As usual, our starting point is a random experiment with probability measure \(\P\) on an underlying sample space. Unless otherwise noted, we assume that all expected values mentioned in this section exist. Suppose now that \(X\) and \(Y\) are real-valued random variables for the experiment with means \(\E(X)\), \(\E(Y)\) and variances \(\var(X)\), \(\var(Y)\), respectively.
The covariance of \((X, Y)\) is defined by \[ \cov(X, Y) = \E\left(\left[X - \E(X)\right]\left[Y - \E(Y)\right]\right) \] and, assuming the variances are positive, the correlation of \( (X, Y)\) is defined by \[ \cor(X, Y) = \frac<\cov(X, Y)><\sd(X) \sd(Y)> \]
Correlation is a scaled version of covariance; note that the two parameters always have the same sign (positive, negative, or 0). When the sign is positive, the variables are said to be positively correlated ; when the sign is negative, the variables are said to be negatively correlated ; and when the sign is 0, the variables are said to be uncorrelated. Note also that correlation is dimensionless, since the numerator and denominator have the same physical units, namely the product of the units of \(X\) and \(Y\).
As these terms suggest, covariance and correlation measure a certain kind of dependence between the variables. One of our goals is a deep understanding of this dependence. As a start, note that \(\left(\E(X), \E(Y)\right)\) is the center of the joint distribution of \((X, Y)\), and the vertical and horizontal lines through this point separate \(\R\) into four quadrants.
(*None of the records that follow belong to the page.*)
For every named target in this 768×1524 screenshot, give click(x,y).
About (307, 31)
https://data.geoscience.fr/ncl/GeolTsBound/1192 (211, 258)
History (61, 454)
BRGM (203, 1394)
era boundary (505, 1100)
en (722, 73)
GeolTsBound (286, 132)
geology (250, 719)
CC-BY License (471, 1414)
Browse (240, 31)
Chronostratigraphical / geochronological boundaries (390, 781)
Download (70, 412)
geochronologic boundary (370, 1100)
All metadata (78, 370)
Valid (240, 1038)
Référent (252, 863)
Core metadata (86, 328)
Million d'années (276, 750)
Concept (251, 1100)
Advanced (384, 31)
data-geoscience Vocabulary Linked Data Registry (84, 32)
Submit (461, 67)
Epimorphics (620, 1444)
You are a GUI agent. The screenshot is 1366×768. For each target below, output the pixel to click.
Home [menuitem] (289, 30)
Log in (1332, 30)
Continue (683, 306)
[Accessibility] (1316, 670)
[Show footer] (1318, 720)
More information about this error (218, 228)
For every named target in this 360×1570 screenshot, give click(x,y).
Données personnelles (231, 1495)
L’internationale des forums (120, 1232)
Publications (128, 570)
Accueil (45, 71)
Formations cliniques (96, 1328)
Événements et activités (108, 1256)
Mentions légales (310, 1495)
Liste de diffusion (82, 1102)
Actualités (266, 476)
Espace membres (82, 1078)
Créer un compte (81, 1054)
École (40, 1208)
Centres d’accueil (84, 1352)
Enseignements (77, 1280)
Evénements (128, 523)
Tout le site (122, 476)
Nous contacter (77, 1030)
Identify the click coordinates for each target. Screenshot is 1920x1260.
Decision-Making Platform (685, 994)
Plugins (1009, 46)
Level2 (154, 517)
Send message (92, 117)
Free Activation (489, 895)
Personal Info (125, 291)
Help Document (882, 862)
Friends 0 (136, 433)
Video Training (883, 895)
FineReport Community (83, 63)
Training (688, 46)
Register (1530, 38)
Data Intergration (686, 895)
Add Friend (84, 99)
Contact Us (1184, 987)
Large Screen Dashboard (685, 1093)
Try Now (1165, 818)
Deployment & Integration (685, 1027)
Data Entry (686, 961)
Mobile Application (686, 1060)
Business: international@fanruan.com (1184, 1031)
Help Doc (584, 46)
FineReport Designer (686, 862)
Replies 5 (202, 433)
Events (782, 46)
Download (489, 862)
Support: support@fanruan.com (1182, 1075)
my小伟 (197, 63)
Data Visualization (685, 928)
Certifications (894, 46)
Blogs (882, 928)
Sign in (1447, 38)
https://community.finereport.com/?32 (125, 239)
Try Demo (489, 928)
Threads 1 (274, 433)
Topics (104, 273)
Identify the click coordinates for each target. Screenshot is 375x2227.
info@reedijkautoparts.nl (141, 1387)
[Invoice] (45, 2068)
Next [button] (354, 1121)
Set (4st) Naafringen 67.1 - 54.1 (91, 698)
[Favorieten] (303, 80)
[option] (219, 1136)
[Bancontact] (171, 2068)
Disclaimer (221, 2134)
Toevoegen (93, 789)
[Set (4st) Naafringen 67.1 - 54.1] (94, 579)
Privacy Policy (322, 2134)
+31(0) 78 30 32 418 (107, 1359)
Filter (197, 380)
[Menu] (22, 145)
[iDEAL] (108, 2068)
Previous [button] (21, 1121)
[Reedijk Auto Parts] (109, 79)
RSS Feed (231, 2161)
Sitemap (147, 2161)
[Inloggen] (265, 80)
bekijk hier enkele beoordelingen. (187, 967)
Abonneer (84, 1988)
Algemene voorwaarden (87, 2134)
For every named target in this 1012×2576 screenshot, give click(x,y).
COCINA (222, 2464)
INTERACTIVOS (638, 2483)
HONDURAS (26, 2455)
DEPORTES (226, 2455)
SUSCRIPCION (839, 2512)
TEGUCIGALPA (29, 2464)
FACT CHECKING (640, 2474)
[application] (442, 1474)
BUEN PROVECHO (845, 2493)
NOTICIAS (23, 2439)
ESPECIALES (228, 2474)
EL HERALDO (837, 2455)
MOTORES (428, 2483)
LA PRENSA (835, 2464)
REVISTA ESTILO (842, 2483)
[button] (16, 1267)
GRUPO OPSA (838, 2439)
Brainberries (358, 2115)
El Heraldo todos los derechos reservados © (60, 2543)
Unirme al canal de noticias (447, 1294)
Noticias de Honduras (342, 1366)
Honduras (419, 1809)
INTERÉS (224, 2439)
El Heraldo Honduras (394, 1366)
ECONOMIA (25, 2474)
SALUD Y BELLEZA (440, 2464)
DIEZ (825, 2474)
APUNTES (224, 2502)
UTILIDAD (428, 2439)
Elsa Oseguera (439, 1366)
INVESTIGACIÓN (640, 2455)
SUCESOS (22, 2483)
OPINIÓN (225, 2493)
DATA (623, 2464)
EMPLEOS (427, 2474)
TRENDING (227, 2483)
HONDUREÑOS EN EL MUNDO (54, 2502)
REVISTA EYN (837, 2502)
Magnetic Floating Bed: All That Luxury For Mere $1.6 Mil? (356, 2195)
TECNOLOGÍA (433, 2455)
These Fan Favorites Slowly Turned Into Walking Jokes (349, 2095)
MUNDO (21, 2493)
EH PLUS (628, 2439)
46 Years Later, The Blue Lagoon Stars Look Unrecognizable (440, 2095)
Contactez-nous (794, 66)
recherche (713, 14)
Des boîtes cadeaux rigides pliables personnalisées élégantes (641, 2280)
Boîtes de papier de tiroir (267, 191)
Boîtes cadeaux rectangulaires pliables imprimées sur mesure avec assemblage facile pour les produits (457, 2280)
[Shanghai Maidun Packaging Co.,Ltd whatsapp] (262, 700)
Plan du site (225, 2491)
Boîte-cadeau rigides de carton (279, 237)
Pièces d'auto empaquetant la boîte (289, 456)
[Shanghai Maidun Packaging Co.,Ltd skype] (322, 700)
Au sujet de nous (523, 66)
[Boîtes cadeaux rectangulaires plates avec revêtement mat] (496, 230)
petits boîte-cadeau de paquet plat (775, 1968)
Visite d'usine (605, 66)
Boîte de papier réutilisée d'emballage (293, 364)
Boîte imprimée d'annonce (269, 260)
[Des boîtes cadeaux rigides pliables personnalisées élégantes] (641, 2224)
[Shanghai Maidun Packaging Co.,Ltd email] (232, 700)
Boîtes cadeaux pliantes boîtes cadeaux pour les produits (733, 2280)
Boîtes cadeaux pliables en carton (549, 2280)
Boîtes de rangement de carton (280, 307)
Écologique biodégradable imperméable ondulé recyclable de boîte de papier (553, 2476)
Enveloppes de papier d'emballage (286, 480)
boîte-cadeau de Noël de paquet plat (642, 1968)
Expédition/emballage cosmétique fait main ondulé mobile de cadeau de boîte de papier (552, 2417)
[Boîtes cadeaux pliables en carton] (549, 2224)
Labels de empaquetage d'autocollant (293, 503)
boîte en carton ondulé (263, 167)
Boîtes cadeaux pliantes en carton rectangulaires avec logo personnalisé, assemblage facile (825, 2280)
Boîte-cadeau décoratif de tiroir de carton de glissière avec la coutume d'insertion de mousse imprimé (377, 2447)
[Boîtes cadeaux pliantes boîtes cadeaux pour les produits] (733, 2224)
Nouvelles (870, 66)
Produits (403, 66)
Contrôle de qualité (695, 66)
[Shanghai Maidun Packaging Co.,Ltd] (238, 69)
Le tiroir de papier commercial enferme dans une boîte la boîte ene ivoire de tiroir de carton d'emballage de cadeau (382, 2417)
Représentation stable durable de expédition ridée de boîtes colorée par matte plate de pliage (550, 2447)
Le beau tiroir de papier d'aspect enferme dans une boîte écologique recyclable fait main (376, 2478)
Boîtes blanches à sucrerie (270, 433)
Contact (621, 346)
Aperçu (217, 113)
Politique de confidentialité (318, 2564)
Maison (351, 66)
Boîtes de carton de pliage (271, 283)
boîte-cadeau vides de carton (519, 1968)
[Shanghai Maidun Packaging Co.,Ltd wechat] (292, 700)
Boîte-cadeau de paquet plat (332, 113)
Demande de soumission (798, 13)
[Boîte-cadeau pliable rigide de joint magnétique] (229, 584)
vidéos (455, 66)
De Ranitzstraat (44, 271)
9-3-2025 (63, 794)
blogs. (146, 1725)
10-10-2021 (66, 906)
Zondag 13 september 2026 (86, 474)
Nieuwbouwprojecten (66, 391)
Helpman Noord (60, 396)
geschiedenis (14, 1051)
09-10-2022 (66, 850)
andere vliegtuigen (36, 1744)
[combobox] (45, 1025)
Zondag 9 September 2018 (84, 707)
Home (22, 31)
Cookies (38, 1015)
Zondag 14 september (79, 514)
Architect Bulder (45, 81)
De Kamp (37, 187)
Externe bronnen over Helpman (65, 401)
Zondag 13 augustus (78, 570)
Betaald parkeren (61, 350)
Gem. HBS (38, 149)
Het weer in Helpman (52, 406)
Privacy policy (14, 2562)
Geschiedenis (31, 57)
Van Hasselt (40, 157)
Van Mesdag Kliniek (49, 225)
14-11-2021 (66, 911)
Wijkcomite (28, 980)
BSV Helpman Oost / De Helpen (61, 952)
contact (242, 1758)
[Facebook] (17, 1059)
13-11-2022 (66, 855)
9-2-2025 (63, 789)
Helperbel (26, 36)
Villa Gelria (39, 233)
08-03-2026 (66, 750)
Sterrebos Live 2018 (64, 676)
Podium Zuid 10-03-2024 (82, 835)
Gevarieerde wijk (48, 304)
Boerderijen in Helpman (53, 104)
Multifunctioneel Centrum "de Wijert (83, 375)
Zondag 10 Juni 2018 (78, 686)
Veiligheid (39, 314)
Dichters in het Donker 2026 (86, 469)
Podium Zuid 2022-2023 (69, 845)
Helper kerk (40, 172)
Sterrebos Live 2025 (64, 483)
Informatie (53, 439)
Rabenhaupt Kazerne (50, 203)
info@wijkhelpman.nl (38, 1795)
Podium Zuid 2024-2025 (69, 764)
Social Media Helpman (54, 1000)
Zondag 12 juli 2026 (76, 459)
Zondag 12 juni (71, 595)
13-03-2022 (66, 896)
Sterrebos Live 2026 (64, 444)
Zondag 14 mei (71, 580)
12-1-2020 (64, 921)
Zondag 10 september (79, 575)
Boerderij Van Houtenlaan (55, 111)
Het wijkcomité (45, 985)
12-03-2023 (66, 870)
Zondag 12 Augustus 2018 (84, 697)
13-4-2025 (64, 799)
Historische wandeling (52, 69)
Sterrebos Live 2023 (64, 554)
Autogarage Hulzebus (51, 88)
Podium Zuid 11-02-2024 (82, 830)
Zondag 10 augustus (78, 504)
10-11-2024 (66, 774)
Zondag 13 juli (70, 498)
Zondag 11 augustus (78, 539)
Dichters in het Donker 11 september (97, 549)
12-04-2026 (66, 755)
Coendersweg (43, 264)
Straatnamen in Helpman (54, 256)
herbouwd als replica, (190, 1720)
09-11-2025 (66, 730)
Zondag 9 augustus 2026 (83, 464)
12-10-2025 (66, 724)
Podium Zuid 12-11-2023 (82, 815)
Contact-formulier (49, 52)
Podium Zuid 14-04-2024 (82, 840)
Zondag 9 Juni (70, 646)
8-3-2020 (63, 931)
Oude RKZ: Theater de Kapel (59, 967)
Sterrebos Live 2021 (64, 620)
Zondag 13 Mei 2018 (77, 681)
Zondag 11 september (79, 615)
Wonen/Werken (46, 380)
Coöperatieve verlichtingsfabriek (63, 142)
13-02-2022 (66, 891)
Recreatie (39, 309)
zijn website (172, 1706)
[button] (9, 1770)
The function \((x, y) \mapsto \left[x - \E(X)\right]\left[y - \E(Y)\right]\) is positive on the first and third of these
quadrants and negative on the second and fourth.
A joint distribution with \( \left(\E(X), \E(Y)\right) \) as the center of mass
Properties of Covariance
The following theorems give some basic properties of covariance. The main tool that we will need is the fact that expected value is a linear operation. Other important properties will be derived below, in the subsection on the best linear predictor. As usual, be sure to try the proofs yourself before reading the ones in the text.
Our first result is a formula that is better than the definition for computational purposes
\(\cov(X, Y) = \E(X Y) - \E(X) \, \E(Y)\).
Let \( \mu = \E(X) \) and \( \nu = \E(Y) \). Then
\[ \cov(X, Y) = \E\left[(X - \mu)(Y - \nu)\right] = \E(X Y - \mu Y - \nu X + \mu \nu) = \E(X Y) - \mu \E(Y) - \nu \E(X) + \mu \nu = \E(X Y) - \mu \nu \]
By the previous result. we see that \(X\) and \(Y\) are uncorrelated if and only if \(\E(X Y) = \E(X) \E(Y)\). In particular, if \(X\) and \(Y\) are independent. then they are uncorrelated. However, the converse fails with a passion: an exercise below gives an example of two variables that are functionally related (the strongest form of dependence), yet uncorrelated. The computational exercises give other examples of dependent yet uncorrelated variables also. Note also that if one of the variables has mean 0, then the covariance is simply the expected product.
Trivially, covariance is a symmetric operation.